The principal asset of a bankrupt estate was an undivided
interest in coal lands, operated in part by lessees and producing
substantial royalties. More than four months prior to the
adjudication in bankruptcy, two creditors had obtained judgments
against the bankrupt, which constituted first and second liens on
the interest in these lands. Subsequently, a plan suggested by the
attorney for the trustee and certain general creditors was adopted
whereby, in consideration of the secured creditors' forbearing to
press their claims, the estate was divided into two funds: a real
estate fund and a general fund including royalties, etc. The first
fund was to go to the first judgment creditor, the second fund was
to be divided
pro rata among all creditors. After the plan
had been in operation for more than twelve years, a general
creditor whose attorney had proposed the plan petitioned the
bankruptcy court for a decree to the effect that the two judgment
creditors had waived their liens by sharing in distributions from
the general fund.
Held:
l.

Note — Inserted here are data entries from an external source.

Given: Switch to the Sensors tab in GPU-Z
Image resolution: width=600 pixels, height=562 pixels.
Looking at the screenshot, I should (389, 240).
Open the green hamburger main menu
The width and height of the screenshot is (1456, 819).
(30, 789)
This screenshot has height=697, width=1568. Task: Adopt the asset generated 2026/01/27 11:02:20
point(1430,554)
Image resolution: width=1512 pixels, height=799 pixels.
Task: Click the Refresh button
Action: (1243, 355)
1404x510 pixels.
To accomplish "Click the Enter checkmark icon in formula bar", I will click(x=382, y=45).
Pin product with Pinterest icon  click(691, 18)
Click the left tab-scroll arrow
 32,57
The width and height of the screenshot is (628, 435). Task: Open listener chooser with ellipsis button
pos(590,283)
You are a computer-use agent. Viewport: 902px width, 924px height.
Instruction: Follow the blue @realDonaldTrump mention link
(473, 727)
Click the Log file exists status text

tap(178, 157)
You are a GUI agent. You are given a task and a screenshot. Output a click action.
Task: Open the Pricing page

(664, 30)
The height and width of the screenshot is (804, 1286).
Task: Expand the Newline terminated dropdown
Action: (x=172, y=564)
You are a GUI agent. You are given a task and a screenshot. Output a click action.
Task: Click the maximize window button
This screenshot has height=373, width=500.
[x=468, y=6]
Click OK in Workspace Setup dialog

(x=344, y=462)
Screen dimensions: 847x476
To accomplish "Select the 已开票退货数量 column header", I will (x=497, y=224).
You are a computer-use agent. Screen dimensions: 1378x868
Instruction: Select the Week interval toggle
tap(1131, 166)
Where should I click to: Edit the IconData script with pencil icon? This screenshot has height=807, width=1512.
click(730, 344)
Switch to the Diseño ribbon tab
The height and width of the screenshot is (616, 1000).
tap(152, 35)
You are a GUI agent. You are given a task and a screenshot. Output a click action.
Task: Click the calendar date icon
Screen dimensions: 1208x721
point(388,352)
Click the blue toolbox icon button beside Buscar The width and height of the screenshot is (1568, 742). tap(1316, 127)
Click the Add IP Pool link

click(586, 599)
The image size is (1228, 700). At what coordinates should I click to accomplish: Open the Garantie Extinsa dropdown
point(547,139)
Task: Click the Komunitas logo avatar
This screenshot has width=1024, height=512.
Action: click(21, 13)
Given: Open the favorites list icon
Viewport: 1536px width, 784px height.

Upon the particular facts of this case, the liens are
declared valid and in existence, notwithstanding the failure to
follow the provisions of § 57(h) of the Bankruptcy Act, and
notwithstanding the distribution of dividends contrary to § 65(a).
Pp.
331 U. S.
35-39.
Page 331 U. S. 29
(a) Whether a secured creditor's participation in distributions
from the general assets of a bankrupt estate on the basis of his
full claim constitutes a waiver of his lien and an election to be
treated as an unsecured creditor depends upon the circumstances
surrounding the receipt of the dividends. In exceptional cases, the
circumstances may demonstrate the continued vitality of the
security, as well as indicate the inequity of declaring the
security forfeited. Pp.
331 U. S.
35-36.
(b) In rare cases, where there is a reasonable doubt as to
whether a waiver has occurred, a careful examination must be made,
in the light of recognized principles of equity, to determine upon
what conditions the dividends from the general assets were
distributed to the secured creditor. P.
331 U. S.
36.
(c) The judgment lien creditors having received dividends from
the general fund in good faith and without intent to waive their
liens, there being no equitable reason why the liens should be
declared forfeited, the general creditor whose counsel recommended
the plan and acquiesced in its operation being equitably estopped
to object to the validity of the liens on the basis of the
operation of the plan, and there being no evidence that any
permanent injury to any general creditor resulted from the
operation of the plan, the equities of this case require that the
liens be held valid and in existence. Pp.
331 U. S.
36-39.
2. In view of the fact that the bankruptcy proceedings have been
unduly prolonged for over twenty years, the bankruptcy court should
now take steps to wind up the estate in accordance with the
provisions of the Bankruptcy Act. P.
331 U. S.
39.
155 F.2d 755 reversed.
In a proceeding in bankruptcy, a general creditor petitioned for
a decree to the effect that two secured creditors had waived their
liens by sharing in distributions from the general assets of the
bankrupt estate. The District Court granted the petitions, 56 F.
Supp. 190, but, on rehearing, denied them, 61 F. Supp. 151. The
Circuit Court of Appeals reversed. 155 F.2d 755. This Court granted
certiorari. 329 U.S. 699.
Reversed and remanded, p.
331 U. S.
39.
Page 331 U. S. 30
MR. JUSTICE MURPHY delivered the opinion of the Court.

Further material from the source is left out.